A veces, en el arte, en la cultura e incluso en la ciencia hay destellos brillantes de precocidad, pero son excepciones. La madurez engendra un poso creativo. La experiencia acumulada por el método científico, mediante los experimentos que permiten rectificar los errores y avanzar para alcanzar los objetivos.
No sólo en grandes personalidades, sino también en personas sencillas, la observación de los propios errores y la rectificación para no recaer en ellos, es un aprendizaje que puedes ser una escuela magnífica para iluminar el camino de los más jóvenes y que no cometan las mismas equivocaciones.

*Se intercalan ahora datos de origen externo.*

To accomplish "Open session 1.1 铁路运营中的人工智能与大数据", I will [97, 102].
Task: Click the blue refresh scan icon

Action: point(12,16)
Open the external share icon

En el trabajo, los profesionales veteranos saben, a partir de su experiencia, realizar las adaptaciones necesarias para hacer eficaces proyectos o planes teóricos que no siempre prevén los detalles cambiantes de la realidad. Las huelgas de celo suponen aplicar estrictamente los reglamentos y con ello casi paralizar la actividad, porque, constantemente, se necesitan esas correcciones, tal vez pequeñas pero imprescindibles de la experiencia cotidiana.

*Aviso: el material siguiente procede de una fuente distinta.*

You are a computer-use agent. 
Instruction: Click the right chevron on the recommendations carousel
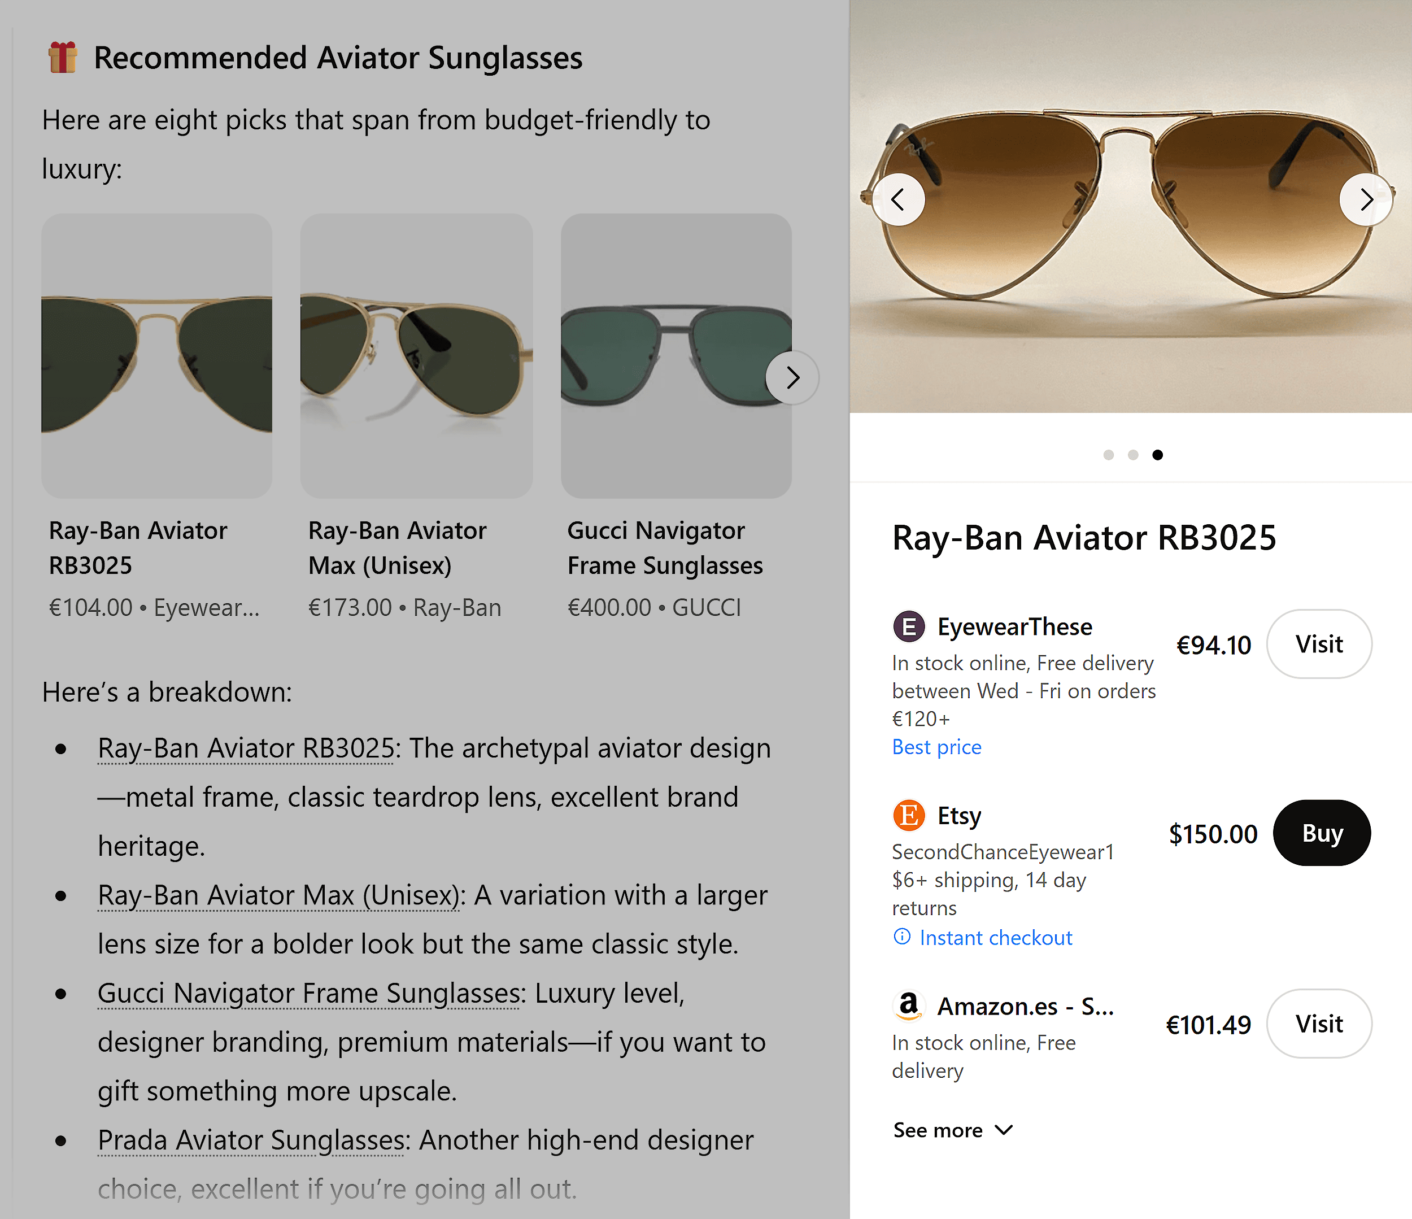coord(792,377)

Hay que rescatar esa sabiduría de la veteranía y la ancianidad, en todos los campos, y su capacidad de asesorar a las nuevas generaciones, sin bloquear su autonomía y creatividad, pero orientándoles a partir de su aprendizaje vital acumulado.
Este equilibrio intergeneracional sería un antídoto para las precipitaciones, sin rumbo. Deben nacer en la enseñanza no autoritaria, sino cooperativa y traspasada de sentimientos y afecto. En la ancianidad, la más clarividente conciencia del final de la vida y de la muerte, despierta tales emociones. Se dan también ancianos malvados, cultos o ignorantes, pero son los menos, que no quieren ayudar y traspasar tales saberes para la mejora de la especie.
Resulta terrible y escalofriante ese desprecio de la ancianidad – ignorando la herencia recibida- como un peso inútil que estorba, y ojalá deje pronto de importunar. Una especie de eutanasia inducida, psicológicamente, en los mayores, como una traba a la plenitud de la vida joven. Hay que aparcarlos fuera de las familias, en unos depósitos geriátricos de muertos vivientes.
Una de las páginas más negras de la terrible pandemia vivida en 2020 ha sido esa práctica de soslayar la llegada de muchos de los ancianos enfermos en residencias, a los hospitales, porque no era prioritaria su supervivencia.
Si nuestra civilización quiere sobrevivir, junto a la creatividad de la ciencia, el arte, la cultura y el respeto a la naturaleza, tendrá que recobrar el equilibrio de las familias y el valor de la sabiduría acumulada, la inteligencia emocional y afectiva de los ancianos, como camino de salvación, para no caer, ciegos, en el abismo del aniquilamiento de la comunidad humana.